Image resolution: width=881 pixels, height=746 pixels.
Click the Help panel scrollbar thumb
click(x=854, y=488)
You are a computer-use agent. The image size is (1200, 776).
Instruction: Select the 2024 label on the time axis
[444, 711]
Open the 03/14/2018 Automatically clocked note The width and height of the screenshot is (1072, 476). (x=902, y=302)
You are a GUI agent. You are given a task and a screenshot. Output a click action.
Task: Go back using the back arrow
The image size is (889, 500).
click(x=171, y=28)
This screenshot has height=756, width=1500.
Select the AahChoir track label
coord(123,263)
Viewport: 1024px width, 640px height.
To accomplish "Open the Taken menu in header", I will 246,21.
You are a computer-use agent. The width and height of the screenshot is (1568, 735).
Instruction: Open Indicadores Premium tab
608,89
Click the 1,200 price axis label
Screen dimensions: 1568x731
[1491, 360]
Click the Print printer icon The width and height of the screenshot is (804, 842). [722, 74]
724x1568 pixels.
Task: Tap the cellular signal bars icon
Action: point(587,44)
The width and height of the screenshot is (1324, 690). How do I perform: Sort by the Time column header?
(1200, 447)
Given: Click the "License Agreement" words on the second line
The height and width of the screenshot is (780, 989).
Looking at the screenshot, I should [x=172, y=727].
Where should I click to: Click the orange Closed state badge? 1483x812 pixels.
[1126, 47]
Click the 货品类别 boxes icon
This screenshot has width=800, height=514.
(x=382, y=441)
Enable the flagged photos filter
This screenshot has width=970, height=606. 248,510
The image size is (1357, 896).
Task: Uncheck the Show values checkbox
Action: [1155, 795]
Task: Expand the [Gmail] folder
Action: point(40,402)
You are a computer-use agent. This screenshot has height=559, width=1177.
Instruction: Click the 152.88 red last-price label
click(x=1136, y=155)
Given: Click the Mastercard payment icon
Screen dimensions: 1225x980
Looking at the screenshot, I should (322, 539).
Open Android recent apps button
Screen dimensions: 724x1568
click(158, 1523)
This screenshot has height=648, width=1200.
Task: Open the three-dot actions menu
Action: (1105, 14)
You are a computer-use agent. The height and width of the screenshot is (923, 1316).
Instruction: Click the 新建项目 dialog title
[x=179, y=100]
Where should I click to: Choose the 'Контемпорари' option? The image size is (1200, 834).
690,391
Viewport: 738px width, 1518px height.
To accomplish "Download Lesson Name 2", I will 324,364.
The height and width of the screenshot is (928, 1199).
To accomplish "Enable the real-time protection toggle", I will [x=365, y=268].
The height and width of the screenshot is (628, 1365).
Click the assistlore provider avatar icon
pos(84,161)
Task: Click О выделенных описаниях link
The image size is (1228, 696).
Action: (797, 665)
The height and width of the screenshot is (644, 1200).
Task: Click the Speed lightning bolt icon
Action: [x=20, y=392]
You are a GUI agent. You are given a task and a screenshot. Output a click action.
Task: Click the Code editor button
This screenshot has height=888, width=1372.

::::::::::

> Work task
Write out each entry again, leaving every word as it is.

> Output for this task
Image resolution: width=881 pixels, height=746 pixels.
Click the Help panel scrollbar thumb
click(x=854, y=488)
You are a computer-use agent. The image size is (1200, 776).
Instruction: Select the 2024 label on the time axis
[444, 711]
Open the 03/14/2018 Automatically clocked note The width and height of the screenshot is (1072, 476). (x=902, y=302)
You are a GUI agent. You are given a task and a screenshot. Output a click action.
Task: Go back using the back arrow
The image size is (889, 500).
click(x=171, y=28)
This screenshot has height=756, width=1500.
Select the AahChoir track label
coord(123,263)
Viewport: 1024px width, 640px height.
To accomplish "Open the Taken menu in header", I will 246,21.
You are a computer-use agent. The width and height of the screenshot is (1568, 735).
Instruction: Open Indicadores Premium tab
608,89
Click the 1,200 price axis label
Screen dimensions: 1568x731
[1491, 360]
Click the Print printer icon The width and height of the screenshot is (804, 842). [722, 74]
724x1568 pixels.
Task: Tap the cellular signal bars icon
Action: point(587,44)
The width and height of the screenshot is (1324, 690). How do I perform: Sort by the Time column header?
(1200, 447)
Given: Click the "License Agreement" words on the second line
The height and width of the screenshot is (780, 989).
Looking at the screenshot, I should [x=172, y=727].
Where should I click to: Click the orange Closed state badge? 1483x812 pixels.
[1126, 47]
Click the 货品类别 boxes icon
This screenshot has width=800, height=514.
(x=382, y=441)
Enable the flagged photos filter
This screenshot has width=970, height=606. 248,510
The image size is (1357, 896).
Task: Uncheck the Show values checkbox
Action: [1155, 795]
Task: Expand the [Gmail] folder
Action: point(40,402)
You are a computer-use agent. This screenshot has height=559, width=1177.
Instruction: Click the 152.88 red last-price label
click(x=1136, y=155)
Given: Click the Mastercard payment icon
Screen dimensions: 1225x980
Looking at the screenshot, I should (322, 539).
Open Android recent apps button
Screen dimensions: 724x1568
click(158, 1523)
This screenshot has height=648, width=1200.
Task: Open the three-dot actions menu
Action: (1105, 14)
You are a computer-use agent. The height and width of the screenshot is (923, 1316).
Instruction: Click the 新建项目 dialog title
[x=179, y=100]
Where should I click to: Choose the 'Контемпорари' option? The image size is (1200, 834).
690,391
Viewport: 738px width, 1518px height.
To accomplish "Download Lesson Name 2", I will 324,364.
The height and width of the screenshot is (928, 1199).
To accomplish "Enable the real-time protection toggle", I will [x=365, y=268].
The height and width of the screenshot is (628, 1365).
Click the assistlore provider avatar icon
pos(84,161)
Task: Click О выделенных описаниях link
The image size is (1228, 696).
Action: (797, 665)
The height and width of the screenshot is (644, 1200).
Task: Click the Speed lightning bolt icon
Action: [x=20, y=392]
You are a GUI agent. You are given a task and a screenshot. Output a click action.
Task: Click the Code editor button
This screenshot has height=888, width=1372.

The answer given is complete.